[Toybox] [PATCH] toysh: [ isn't a bultin in single command binaries while test and [[ are. Also shut up arch by replacing egrep with grep -E

Mon Feb 12 01:02:10 PST 2024

On 2/10/24 21:22, Oliver Webb via Toybox wrote:
> Hello, I was benchmarking toysh against shells like dash and bash by calling the [ command
> 1,000,000 times, assuming it was a builtin on toysh.
> 
> dash and bash can do this in less than 10 seconds, while toysh takes 16.5 _minutes_. After 
> some fiddling with strace, I noticed it was forking off the [ command...
> which is declared with TOYFLAG_MAYFORK (to prevent this exact issue)
> 
> The problem is in scripts/single.sh, which while building the toysh searches for MAYFORK in command declarations
> to declare as dependencies... but only ones declared with the NEWTOY() macro,
> which [ (aka USE_TEST_GLUE) isn't (The only OLDTOY() with TOYFLAG_MAYFORK too).

Ah, single.sh needs OLDTOY aliases. Got it. Commit 9f4df994dd93.

> This patch fixes that, so that [ is automatically available as a buitin while building a single command
> binary of the shell.
> 
> Also, at least on arch linux, egrep has been replaced by a shell script that warns the user that
> egrep is deprecated,

Why did gnu do that? What's wrong with egrep? It's been part of the linux
command line as long as I've been using linux. Oldest VM image I have at hand is
red hat 6.2 from Y2K, and egrep was in it. Toybox provides egrep...

Are they going to start removing zcat and friends too? That's just gunzip -c. By
this logic they'd also remove gunzip because that's just gzip -d...

> then calls grep -E. To get rid of these warnings, I replaced egrep with grep -E in this patch

FYI doing multiple conceptually unrelated things in the same patch is what took
it from quick glance-and-apply when I first read the email to "let me evaluate
this when I have fewer distractions" on the todo list, which is uncomfortably
like coming into contact with the La Brea Tar Pits. (My todo list works like a
fifo stack in the short term, and past some non-obvious buoyancy threshold works
like a compost heap, which there's a scientific term for but I can't remember it
and looking up a word like "thixotropic" or "economic hysteresis" when you can't
remember it is always tricky. It's this phenomenon though
https://en.wikipedia.org/wiki/Ascending_and_descending_(diving)#Freediving which
is why they invented https://en.wikipedia.org/wiki/Buoyancy_compensator_(diving) .)

In this case, the question making it non-obvious (to me) is how should I RESPOND
to the FSF being an obvious bully over an aesthetic issue that breaks backwards
compatibility with an uncountable number of scripts. Should I bow before the
might of all powerful gnu or is there a way to give them the double middle
finger here, or can I just defer this until it's actually _removed_ not
deprecated and thus actually breaks builds rather than produces stupid warnings?
Is egrep 2>/dev/null a reasonable option in the short term?

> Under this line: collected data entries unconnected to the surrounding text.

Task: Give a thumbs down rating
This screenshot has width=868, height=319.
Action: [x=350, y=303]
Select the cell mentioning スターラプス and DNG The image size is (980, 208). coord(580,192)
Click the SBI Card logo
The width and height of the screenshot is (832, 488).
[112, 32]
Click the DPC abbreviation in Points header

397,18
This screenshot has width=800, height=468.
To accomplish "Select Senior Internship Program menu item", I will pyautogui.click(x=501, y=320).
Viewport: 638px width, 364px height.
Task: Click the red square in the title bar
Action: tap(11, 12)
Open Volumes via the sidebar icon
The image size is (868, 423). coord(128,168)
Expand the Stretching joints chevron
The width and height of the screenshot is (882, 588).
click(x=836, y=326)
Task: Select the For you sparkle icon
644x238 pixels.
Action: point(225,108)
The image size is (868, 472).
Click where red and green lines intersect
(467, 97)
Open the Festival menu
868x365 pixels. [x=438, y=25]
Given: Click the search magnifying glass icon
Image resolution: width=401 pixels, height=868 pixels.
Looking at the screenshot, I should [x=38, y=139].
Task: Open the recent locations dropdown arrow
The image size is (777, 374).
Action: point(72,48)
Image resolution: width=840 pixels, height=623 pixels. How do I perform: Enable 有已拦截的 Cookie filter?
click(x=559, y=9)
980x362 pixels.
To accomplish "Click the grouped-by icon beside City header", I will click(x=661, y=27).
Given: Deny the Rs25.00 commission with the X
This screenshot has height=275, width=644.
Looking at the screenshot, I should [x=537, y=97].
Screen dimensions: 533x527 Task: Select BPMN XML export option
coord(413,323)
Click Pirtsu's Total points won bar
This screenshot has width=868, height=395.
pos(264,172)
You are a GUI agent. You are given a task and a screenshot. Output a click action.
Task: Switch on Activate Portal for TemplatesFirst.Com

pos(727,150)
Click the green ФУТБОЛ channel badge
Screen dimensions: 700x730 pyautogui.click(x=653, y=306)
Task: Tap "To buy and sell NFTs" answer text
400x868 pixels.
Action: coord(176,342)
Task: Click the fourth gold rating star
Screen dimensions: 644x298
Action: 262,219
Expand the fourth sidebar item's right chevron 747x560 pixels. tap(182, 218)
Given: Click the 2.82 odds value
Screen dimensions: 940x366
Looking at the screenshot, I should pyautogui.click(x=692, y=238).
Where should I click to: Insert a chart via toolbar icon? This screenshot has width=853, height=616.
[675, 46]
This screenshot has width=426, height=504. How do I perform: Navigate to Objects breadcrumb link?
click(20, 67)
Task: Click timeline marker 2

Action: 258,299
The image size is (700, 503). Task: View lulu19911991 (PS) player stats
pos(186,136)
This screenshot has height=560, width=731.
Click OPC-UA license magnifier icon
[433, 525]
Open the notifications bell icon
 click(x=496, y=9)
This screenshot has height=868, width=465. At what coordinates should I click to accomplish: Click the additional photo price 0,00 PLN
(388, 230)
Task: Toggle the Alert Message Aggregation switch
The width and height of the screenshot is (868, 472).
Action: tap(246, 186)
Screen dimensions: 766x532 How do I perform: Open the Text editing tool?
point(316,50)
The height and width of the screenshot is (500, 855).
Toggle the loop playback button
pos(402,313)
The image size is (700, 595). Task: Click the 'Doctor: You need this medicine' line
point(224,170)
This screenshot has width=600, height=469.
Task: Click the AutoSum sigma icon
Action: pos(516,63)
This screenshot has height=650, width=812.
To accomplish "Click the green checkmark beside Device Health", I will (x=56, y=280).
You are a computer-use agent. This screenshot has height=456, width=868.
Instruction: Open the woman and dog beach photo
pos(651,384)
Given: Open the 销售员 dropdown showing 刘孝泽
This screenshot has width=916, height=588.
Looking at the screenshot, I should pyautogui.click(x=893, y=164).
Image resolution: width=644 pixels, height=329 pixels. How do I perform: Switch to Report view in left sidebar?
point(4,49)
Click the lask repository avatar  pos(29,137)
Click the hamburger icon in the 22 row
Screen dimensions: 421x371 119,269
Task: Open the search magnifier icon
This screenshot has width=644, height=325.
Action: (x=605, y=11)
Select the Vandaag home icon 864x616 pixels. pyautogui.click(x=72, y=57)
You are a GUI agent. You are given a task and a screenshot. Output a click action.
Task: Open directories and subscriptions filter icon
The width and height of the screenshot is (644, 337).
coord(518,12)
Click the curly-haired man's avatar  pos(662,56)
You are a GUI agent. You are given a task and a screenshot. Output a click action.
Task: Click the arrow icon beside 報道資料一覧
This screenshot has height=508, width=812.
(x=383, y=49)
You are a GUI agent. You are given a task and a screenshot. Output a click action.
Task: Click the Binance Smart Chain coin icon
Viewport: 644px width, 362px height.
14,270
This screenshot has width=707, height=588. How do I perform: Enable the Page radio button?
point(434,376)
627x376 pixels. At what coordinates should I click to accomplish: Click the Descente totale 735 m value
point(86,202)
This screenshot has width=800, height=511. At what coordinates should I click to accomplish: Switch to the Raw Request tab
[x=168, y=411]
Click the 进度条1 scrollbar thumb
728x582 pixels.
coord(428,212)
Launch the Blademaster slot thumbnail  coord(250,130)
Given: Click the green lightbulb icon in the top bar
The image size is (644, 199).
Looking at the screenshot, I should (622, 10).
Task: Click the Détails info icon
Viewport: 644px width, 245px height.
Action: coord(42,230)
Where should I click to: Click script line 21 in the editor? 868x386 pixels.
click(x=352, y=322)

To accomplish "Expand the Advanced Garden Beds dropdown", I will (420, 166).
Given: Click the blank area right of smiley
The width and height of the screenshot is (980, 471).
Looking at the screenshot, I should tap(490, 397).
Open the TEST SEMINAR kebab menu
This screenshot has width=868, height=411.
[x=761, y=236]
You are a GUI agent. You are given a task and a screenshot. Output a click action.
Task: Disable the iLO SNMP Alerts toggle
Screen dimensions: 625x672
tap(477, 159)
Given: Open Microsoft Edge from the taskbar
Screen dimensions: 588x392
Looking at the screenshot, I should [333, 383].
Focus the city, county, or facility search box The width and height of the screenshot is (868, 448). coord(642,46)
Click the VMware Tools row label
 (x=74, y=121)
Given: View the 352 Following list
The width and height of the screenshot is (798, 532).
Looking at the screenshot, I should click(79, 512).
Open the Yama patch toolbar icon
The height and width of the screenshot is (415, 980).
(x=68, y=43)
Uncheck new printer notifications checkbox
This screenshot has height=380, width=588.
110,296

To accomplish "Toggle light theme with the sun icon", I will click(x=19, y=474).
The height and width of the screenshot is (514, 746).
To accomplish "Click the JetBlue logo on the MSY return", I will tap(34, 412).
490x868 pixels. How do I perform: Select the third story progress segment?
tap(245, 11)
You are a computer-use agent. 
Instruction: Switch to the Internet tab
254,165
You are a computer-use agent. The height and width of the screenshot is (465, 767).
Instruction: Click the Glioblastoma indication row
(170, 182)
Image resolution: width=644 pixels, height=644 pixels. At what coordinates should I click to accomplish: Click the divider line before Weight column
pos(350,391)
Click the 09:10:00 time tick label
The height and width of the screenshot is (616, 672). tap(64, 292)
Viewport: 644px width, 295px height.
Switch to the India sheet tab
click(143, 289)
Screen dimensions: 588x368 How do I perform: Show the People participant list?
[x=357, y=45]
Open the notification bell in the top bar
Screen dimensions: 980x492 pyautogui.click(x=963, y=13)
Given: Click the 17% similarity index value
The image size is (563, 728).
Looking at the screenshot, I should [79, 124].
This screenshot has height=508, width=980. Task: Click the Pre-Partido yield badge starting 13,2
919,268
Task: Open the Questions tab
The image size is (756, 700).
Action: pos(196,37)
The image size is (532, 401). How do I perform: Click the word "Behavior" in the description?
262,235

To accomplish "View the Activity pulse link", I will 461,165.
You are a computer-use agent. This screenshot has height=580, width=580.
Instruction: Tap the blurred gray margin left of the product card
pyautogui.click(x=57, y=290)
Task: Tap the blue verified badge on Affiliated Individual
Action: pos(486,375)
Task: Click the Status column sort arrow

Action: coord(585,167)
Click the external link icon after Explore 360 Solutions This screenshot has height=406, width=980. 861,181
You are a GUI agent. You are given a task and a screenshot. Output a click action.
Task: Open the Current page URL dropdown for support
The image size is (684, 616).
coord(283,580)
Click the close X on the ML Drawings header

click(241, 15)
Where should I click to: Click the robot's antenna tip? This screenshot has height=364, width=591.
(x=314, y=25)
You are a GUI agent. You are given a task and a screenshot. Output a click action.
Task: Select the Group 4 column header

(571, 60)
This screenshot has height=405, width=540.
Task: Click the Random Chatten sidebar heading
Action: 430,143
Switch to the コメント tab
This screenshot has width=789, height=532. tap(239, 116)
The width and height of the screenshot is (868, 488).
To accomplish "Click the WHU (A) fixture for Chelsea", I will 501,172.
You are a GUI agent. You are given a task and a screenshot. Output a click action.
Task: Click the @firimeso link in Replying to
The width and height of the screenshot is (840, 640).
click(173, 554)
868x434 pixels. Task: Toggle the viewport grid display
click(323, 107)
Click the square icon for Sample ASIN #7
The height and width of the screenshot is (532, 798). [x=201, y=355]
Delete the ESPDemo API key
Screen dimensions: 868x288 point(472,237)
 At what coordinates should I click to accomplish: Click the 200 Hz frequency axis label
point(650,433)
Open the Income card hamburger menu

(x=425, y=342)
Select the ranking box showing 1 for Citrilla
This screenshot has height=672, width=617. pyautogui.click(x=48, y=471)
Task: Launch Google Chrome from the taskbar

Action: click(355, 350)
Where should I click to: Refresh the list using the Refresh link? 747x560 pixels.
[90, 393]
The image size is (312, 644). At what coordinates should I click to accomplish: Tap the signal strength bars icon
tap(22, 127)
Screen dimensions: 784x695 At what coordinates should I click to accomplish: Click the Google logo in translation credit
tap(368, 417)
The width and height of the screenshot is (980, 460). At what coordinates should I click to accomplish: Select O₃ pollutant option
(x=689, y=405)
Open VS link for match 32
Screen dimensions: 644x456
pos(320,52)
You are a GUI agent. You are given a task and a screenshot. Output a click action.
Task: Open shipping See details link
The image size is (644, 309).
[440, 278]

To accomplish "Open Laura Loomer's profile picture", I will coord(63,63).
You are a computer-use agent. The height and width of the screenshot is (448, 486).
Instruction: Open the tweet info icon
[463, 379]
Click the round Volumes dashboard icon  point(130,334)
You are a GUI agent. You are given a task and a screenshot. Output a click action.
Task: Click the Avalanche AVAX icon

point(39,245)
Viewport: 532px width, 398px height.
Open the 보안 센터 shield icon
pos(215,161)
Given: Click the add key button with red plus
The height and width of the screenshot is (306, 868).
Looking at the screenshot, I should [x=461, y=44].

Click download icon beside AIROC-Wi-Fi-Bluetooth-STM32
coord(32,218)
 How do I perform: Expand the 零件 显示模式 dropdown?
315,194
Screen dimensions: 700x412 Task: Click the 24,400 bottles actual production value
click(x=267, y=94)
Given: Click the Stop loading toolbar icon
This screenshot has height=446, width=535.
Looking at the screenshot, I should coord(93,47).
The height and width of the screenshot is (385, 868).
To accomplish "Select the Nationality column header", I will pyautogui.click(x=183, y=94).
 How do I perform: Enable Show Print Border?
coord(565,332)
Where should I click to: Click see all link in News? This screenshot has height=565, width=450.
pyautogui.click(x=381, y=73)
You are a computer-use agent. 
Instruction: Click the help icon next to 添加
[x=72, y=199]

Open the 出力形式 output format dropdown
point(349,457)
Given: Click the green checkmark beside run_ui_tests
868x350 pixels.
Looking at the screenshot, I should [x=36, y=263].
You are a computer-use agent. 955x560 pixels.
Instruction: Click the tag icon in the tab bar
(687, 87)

I already have generated/build.sh and have been pondering a 'make setup' target
that would build just the commands used to build a full toybox, in a libc-only
link without doing any of the environment probes, and then sets the $PATH to
where it's installed them so it can run the full build. A bit like 'make
airlock' but more restricted, which in theory would allow building on the mac
without homebrew, and on freebsd without bash or gsed. Do I have enough time
before the FSF shoots the hostages to add that to a release, and can I make the
UI reasonably straightforward so it Just Happens rather than people needing to
know about it? Maybe the build should ALWAYS do it unless TEST_HOST is set, the
way the test suite works? Which raises the question of build speed: how long
does cc main.c lib/*.c toys/*/{sh,sed,grep...}.c take to compile, and can I
parallelize it without bash going all funky? Is that a good approach to take on
this issue, or not worth the fight?

Hence todo list.

This is also one of those "academic infighting is so vicious because the stakes
are so small" things, where a large consequence makes the results easier to see
and smaller consequences are less obvious and thus harder to way. People write
entire academic papers about this by the way,
https://core.ac.uk/download/pdf/132270836.pdf . See also
https://landley.net/notes-2010.html#13-08-2010 where the absence of empirical
tests breaks distributed development's response to aesthetic issues, because
there's no mechanism to establish consensus other than a BDFL decision maker
spending political capital to impose an outcome.

That's _another_ reason multiple unrelated issues in the same patch tends to
catch on stuff: it's not always obvious what is and isn't a can of worms.

Rob